## Your instructions
Write out, as an exact transcription, the line that has "923x358 pixels." and each line after it through the end of the data below.

((

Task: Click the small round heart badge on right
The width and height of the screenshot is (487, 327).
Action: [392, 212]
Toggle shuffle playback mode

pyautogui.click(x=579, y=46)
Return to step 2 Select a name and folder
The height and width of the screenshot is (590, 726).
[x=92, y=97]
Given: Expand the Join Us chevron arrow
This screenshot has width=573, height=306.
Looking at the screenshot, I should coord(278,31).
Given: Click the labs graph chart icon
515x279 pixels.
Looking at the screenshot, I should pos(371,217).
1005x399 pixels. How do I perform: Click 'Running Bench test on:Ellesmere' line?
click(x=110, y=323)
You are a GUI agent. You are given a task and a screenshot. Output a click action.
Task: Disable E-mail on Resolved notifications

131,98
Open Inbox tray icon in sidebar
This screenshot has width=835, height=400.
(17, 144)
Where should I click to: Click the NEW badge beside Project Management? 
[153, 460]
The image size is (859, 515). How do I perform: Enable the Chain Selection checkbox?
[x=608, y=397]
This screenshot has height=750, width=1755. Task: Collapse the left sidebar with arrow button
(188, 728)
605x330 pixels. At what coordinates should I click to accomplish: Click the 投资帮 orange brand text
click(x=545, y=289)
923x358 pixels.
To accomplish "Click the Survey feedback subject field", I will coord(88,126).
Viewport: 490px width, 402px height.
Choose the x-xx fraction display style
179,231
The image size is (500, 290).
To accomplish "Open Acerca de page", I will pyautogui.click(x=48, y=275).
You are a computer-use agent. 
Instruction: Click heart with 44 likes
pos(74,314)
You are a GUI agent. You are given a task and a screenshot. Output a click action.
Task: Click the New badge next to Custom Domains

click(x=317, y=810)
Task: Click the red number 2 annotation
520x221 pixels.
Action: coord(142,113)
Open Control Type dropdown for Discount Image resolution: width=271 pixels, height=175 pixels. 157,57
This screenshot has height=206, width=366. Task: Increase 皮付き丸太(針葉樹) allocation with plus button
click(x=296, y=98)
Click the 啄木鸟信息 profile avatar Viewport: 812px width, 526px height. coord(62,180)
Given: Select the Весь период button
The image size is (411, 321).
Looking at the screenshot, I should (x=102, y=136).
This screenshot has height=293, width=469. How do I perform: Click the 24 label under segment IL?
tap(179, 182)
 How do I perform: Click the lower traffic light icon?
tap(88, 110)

))

## Result of this exercise
923x358 pixels.
To accomplish "Click the Survey feedback subject field", I will coord(88,126).
Viewport: 490px width, 402px height.
Choose the x-xx fraction display style
179,231
The image size is (500, 290).
To accomplish "Open Acerca de page", I will pyautogui.click(x=48, y=275).
You are a computer-use agent. 
Instruction: Click heart with 44 likes
pos(74,314)
You are a GUI agent. You are given a task and a screenshot. Output a click action.
Task: Click the New badge next to Custom Domains

click(x=317, y=810)
Task: Click the red number 2 annotation
520x221 pixels.
Action: coord(142,113)
Open Control Type dropdown for Discount Image resolution: width=271 pixels, height=175 pixels. 157,57
This screenshot has height=206, width=366. Task: Increase 皮付き丸太(針葉樹) allocation with plus button
click(x=296, y=98)
Click the 啄木鸟信息 profile avatar Viewport: 812px width, 526px height. coord(62,180)
Given: Select the Весь период button
The image size is (411, 321).
Looking at the screenshot, I should (x=102, y=136).
This screenshot has height=293, width=469. How do I perform: Click the 24 label under segment IL?
tap(179, 182)
 How do I perform: Click the lower traffic light icon?
tap(88, 110)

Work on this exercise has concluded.